Before the French Revolution, the Palace of Versailles, the principal royal residence of France, was the center of government. The gorgeous architecture, the beautiful scenery, and the overall opulence were perfect for the nation’s monarchy – and a target for the rebels. For decades, the leaders and policymakers rarely set foot outside of Versailles, making them disconnected from the rest of the country. The Royal Court still stands today as an artifact of French history, but it also serves as a reminder of concentrated power and how out of touch the nation’s representatives can be when they refuse to exit their comfort zones and corridors of power and excess.
In the United States, the same concept could apply to Washington’s denizens. Whether it is the White House or the legislative branch, politicians believe that what goes in the nation’s capital should apply to Biloxi, MS, or Portland, OR. Case in point: unemployment benefits in the post-pandemic economy.
26 States Reject Biden’s Checks
In May and June, 26 states decided to prematurely eliminate the federal supplemental benefit that sweetened unemployment checks by $300 per week.

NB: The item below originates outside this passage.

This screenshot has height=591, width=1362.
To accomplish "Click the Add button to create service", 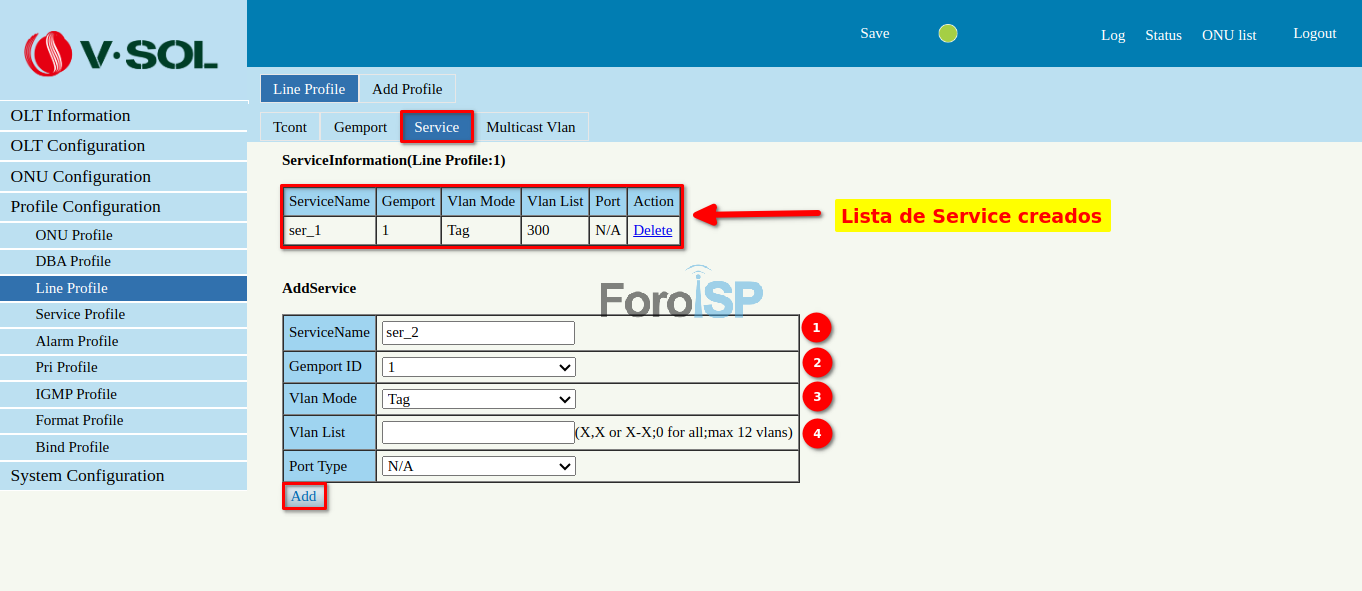I will click(x=303, y=495).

For a significant portion of the workforce, this was enough of a deterrent to return to the labor market, with workers instead choosing to sit on the sidelines, catch up on classic Agatha Christie novels, and listen to the latest Joe Rogan podcasts.

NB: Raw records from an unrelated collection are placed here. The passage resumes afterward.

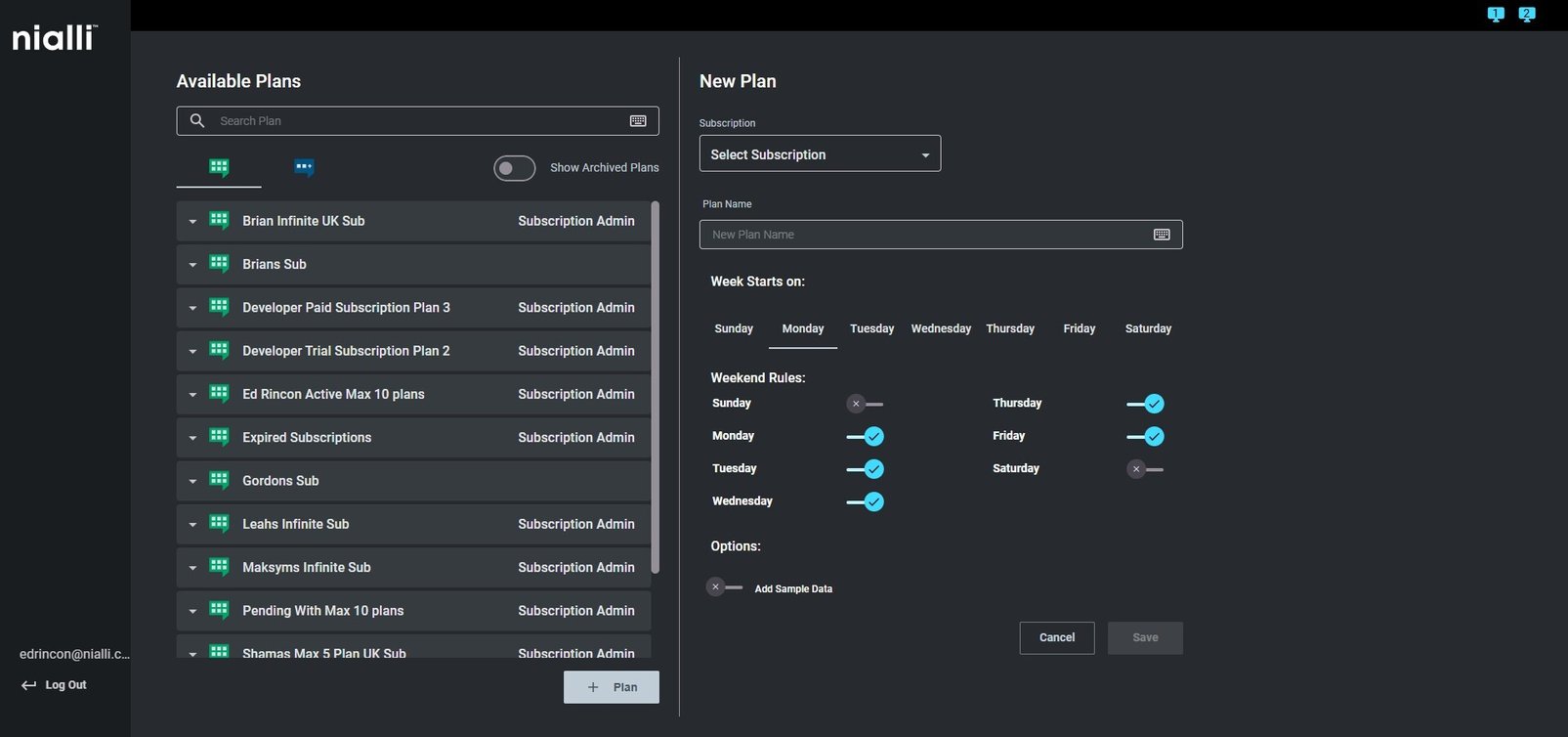Select Friday as week start day
The image size is (1568, 737).
coord(1079,328)
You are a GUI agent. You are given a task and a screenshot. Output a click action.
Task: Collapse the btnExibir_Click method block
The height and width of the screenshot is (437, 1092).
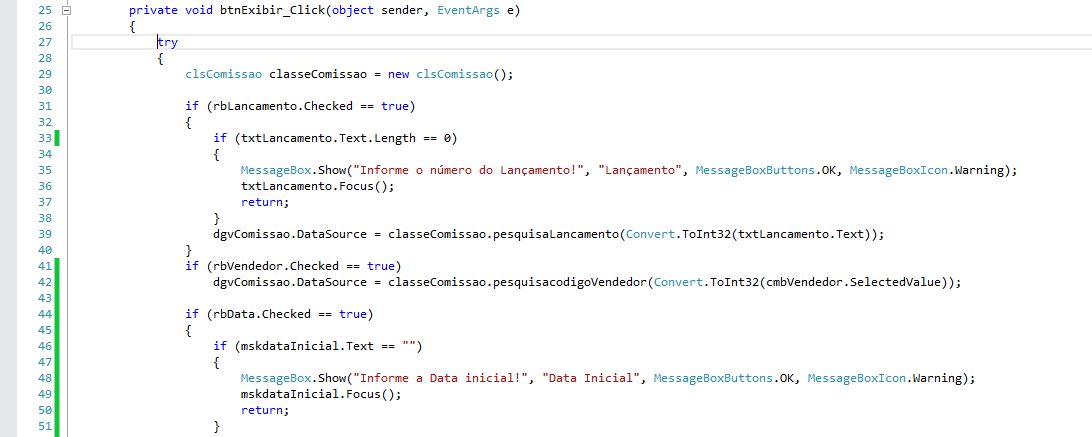tap(67, 10)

Many Republican-led states, such as Alabama, Georgia, Iowa, South Dakota, and Texas, scrapped the program over the last two months to push out-of-work Americans to find employment. Indiana wanted to abolish at least one of the pandemic-related jobless programs, alluding to ubiquitous worker shortages. However, a state judge ruled that the benefits must continue until a lawsuit challenging the decision works its way through the justice system. Several more states are planning to do away with them by the end of July.

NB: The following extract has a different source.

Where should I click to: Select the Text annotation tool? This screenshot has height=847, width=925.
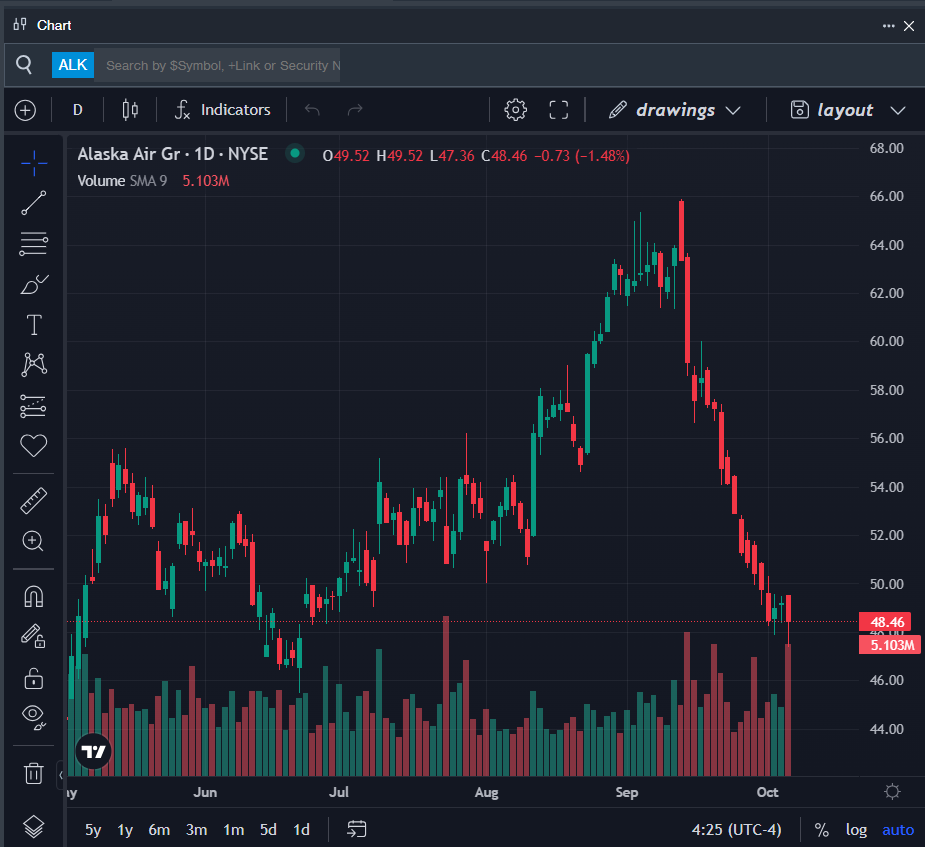click(33, 324)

The federal weekly boost is scheduled to expire on Sept. 6.
That said, considering that the U.S. economy is now experiencing a record number of job opportunities, it might not be too difficult to locate white- or blue-collar work. According to the Bureau of Labor Statistics (BLS), the number of job openings has soared to an all-time high of 9.286 million, with most of the positions available in accommodation and food services and manufacturing.
What’s the deal? Is it the padded pandemic benefits or something else that cannot be quantified? Arkansas Governor Asa Hutchinson (R) said in a statement, “Our economy has come back, we have jobs aplenty. We cannot pay extra compensations for workers to stay home.” President Joe Biden claimed he does not see evidence that his administration’s $300 increase contributes to a slowdown in the labor market. Is there any data to support either claim?
The Data Say …
While the figures may be too early to tell, there is some information to comb through and disseminate.
Morgan Stanley discovered that initial jobless claims and continuing jobless claims fell faster in the ten states where benefits expired on June 19. When more states hop on the bandwagon these next couple of weeks, it could be crucial for the labor supply and higher payroll numbers, one of the world’s largest financial institutions explained in a research note.
The Wall Street Journal also reported on June 27:
“The number of unemployment-benefit recipients is falling at a faster rate in Missouri and 21 other states canceling enhanced and extended payments this month, suggesting that ending the aid could push more people to take jobs.”
According to data published by the online jobs site Indeed, employment search activity was above the national trend in 13 states that terminated the benefits at the end of June. However, it was also below the national trend in a dozen states that removed the temporary increase in the middle of June.
ZipRecruiter, another online employment search engine, found that the number of applications submitted in the week ending June 19 was up as much as 15% in the states getting rid of the benefits in that month. The website noted that individuals in states where the benefits were slashed in June wanted to return to work sooner than those living in states where the benefits will be intact longer.
The Missouri Department of Higher Education & Workforce Development highlighted a jump in traffic at its job centers. The pandemic benefits were halted in the Ozark State on June 12.
Still, analysts might not be able to determine the positive or negative effect President Biden’s increased benefits had on the labor market until the end of the year. Right now, basic economics dictates that when the government subsidizes something, it gets more of it. In this case, when the state pays workers to stay home, more Americans will sit on the sofa and twiddle their thumbs. But then there are added factors, such as unemployed folks unable to get child care or those who need to look after ill relatives, to consider.
An Economist’s Dream: A Real-Time Experiment
Whatever the case may be, it is clear that the labor market in GOP-led states is stabilizing, while Democrat-controlled jurisdictions are languishing. Indeed, the present-day U.S. labor market provides economists with an economic experiment in real-time to ascertain if unemployment insurance benefits and President Biden’s extra sugar have done more harm than good for the post-coronavirus recovery. For now, it is safe to lean on the side of elementary economics and conclude that the $300-a-week bonus has exacerbated the labor shortage.